### Supplied passage:
The purpose of the current study differs from previous reports on the above pathophysiological etiologies, because we focused specifically on late-onset circulatory instability, which is usually prominent after the first week of life in preterm infants. AOP was defined as postnatal steroid treatment for late-onset (after the first week of life) adrenal insufficiency in premature infants. To elucidate the pathogenesis of this disorder, a comparison of steroid hormone concentrations between infants with and without AOP is required. However, measurements of cortisol concentrations in preterm infants suspected to have adrenal insufficiency have been inconsistent, perhaps because of use of different methods for measurement of cortisol in blood samples. Immunoassays for measuring hormone concentrations are sensitive enough to detect small amounts of steroid hormones, but cross-reactivity of antibodies is sometimes a problem. To avoid these problems, HPLC and a gas chromatography-mass spectrometry (GC-MS) assay system were used in this study. A patient-matched control comparative study was performed using the GC-MS assay system to measure steroid hormone concentrations, with the aim of elucidating the pathogenesis of late-onset AOP among preterm infants.

PATIENTS AND METHODS

Patients.

Preterm infants with a gestational age of less than 32 wk without major congenital anomalies and who survived until discharge were eligible for the study. Infants treated with glucocorticoids for any reason before onset of AOP were excluded. The gestational age was determined by an obstetric examination with ultrasonography. Infants weighing less than the 10th percentile of the normal birth weight curve at each gestational age were defined as light-for-date. Antenatal steroid usage was defined as administration of corticosteroids to accelerate fetal lung maturity; infants who received antenatal steroids were not excluded from the study.

Criteria of adrenal insufficiency.

There are no definitive diagnostic criteria for adrenal insufficiency in preterm infants, and therefore independent guidelines are used for glucocorticoid treatment in our neonatal intensive care unit (NICU), with diagnostic criteria determined based on our previous clinical observations. Our analysis indicates that about 30% of infants with at least one of the diagnostic criteria and more than 80% of infants with two of these criteria develop glucocorticoid-responsive severe hypotension within 12 h. Therefore, when more than two of the following five signs are clearly present in a preterm infant at more than 1 wk after birth, a replacement dose of hydrocortisone (1–2 mg/kg/dose) is administered. Adrenal insufficiency is diagnosed when all signs are improved within 6 h after treatment without other supportive treatment.

### Data segment:
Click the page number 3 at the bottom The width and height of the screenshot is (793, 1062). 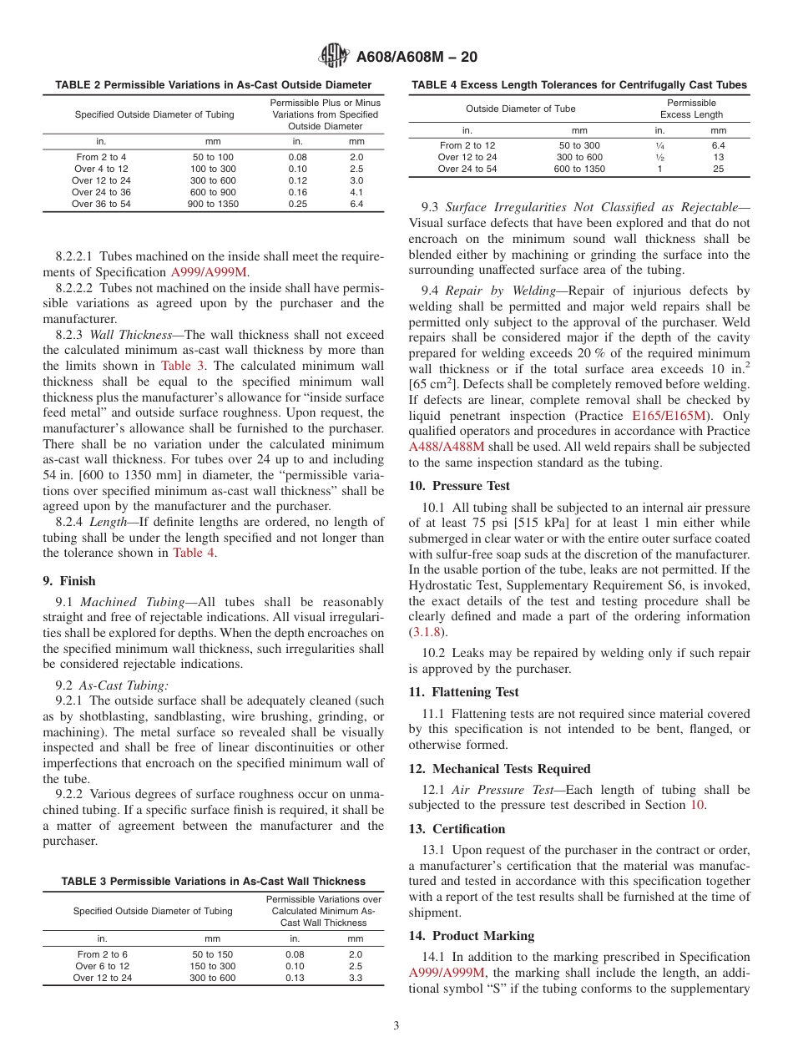(396, 1026)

### About this exercise:
Transcribe everything from "PATIENTS AND METHODS" down to "from the study." in the passage on adrenal insufficiency in preterm infants. The lines have nothing to do with this.

### Written solution:
PATIENTS AND METHODS

Patients.

Preterm infants with a gestational age of less than 32 wk without major congenital anomalies and who survived until discharge were eligible for the study. Infants treated with glucocorticoids for any reason before onset of AOP were excluded. The gestational age was determined by an obstetric examination with ultrasonography. Infants weighing less than the 10th percentile of the normal birth weight curve at each gestational age were defined as light-for-date. Antenatal steroid usage was defined as administration of corticosteroids to accelerate fetal lung maturity; infants who received antenatal steroids were not excluded from the study.